The staple food for Estonians used to be bread and various other flour products. Whereas, bread was considered to be sacred, and one was not supposed to throw it or step on it. Other food, primarily animal foodstuffs, such as meat (salted), fish (dried, salted, fresh), and butter were called bread side dishes. Milk and dishes prepared from it was used infrequently. During the milking season, butter was produced and salted to preserve it for fall and winter. Pea, bean, lentil, barley, and flour soups played an important role at the dining table.

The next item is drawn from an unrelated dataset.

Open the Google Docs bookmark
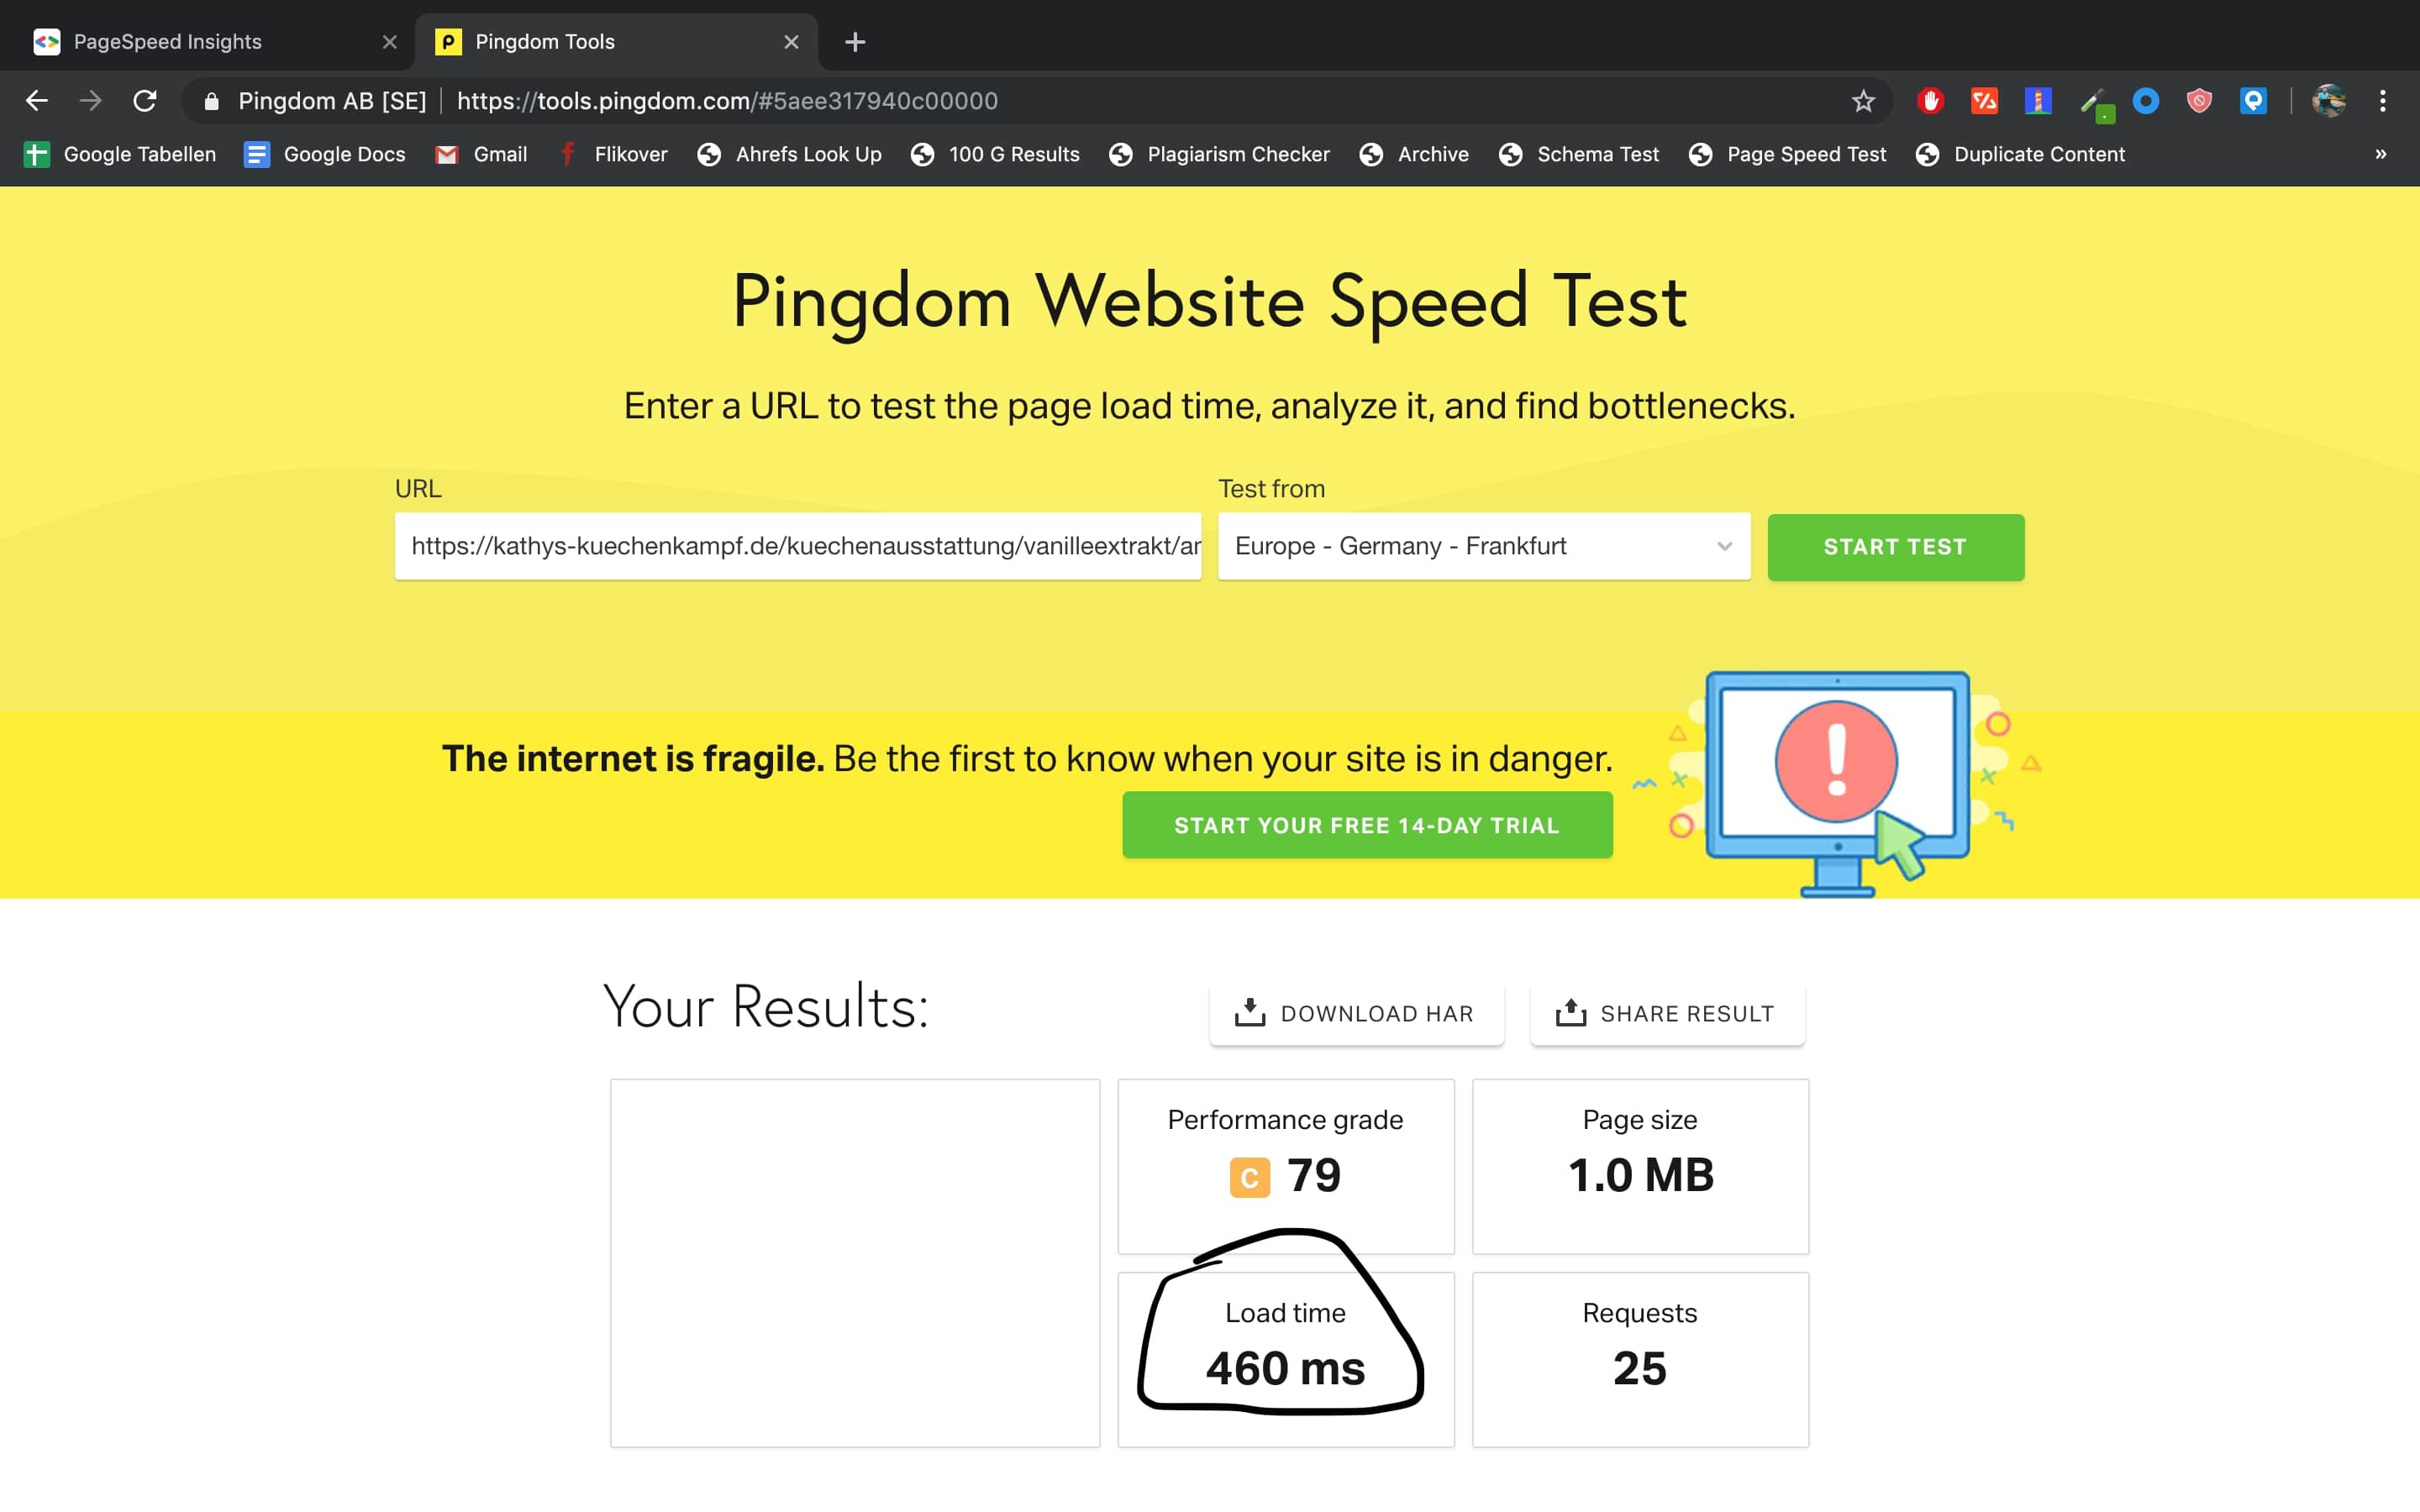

Porridges were also popular.
Food for festive occasions included barley sausages (bloodless white sausages in North-Estonia, and blood sausage in South-Estonia), pig’s head, pork, and headcheese. Small pies with various fillings were also prepared.

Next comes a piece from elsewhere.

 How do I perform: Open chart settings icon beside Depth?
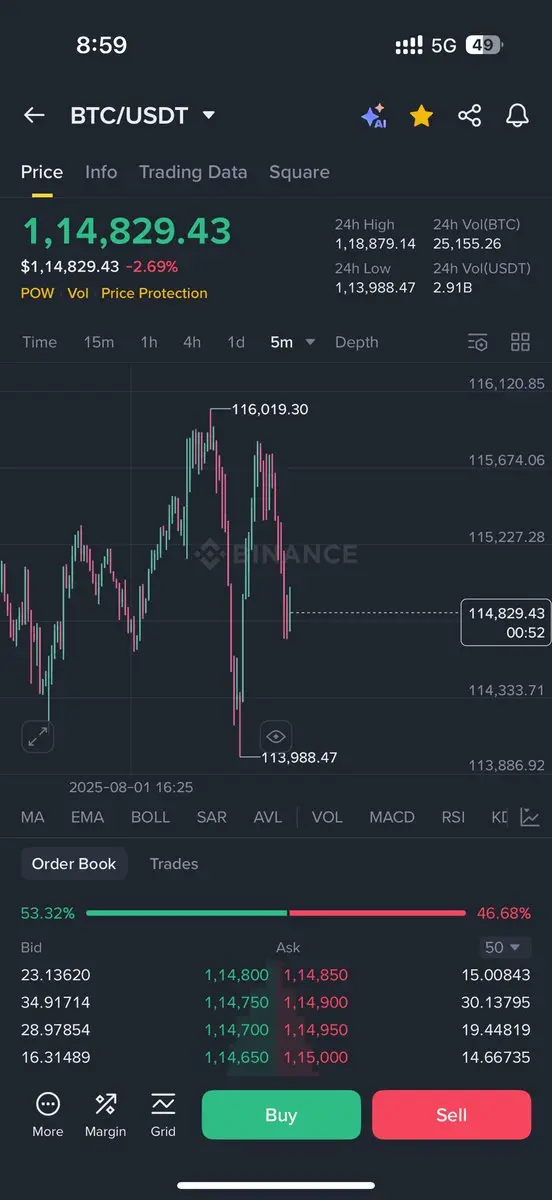(x=478, y=342)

Starting at the end of the 19th century, new foods, which previously has only prepared in the towns and manors, started to proliferate. The amount of store-bought food and seasoning increased. Different types of baked white breads and cakes; barley porridge was often replaced by farina or rice pudding. Herring and potatoes appeared on the table.
The grain foods were most important for Estonians, and barley and rye were used most often. Today, Estonians still love rye bread, which has been an everyday food since the 12th century. Dishes from oats and hempseed were prepared to a lesser extent, and wheat products did not reach the Estonian food table until the end of the 19th century."

From here .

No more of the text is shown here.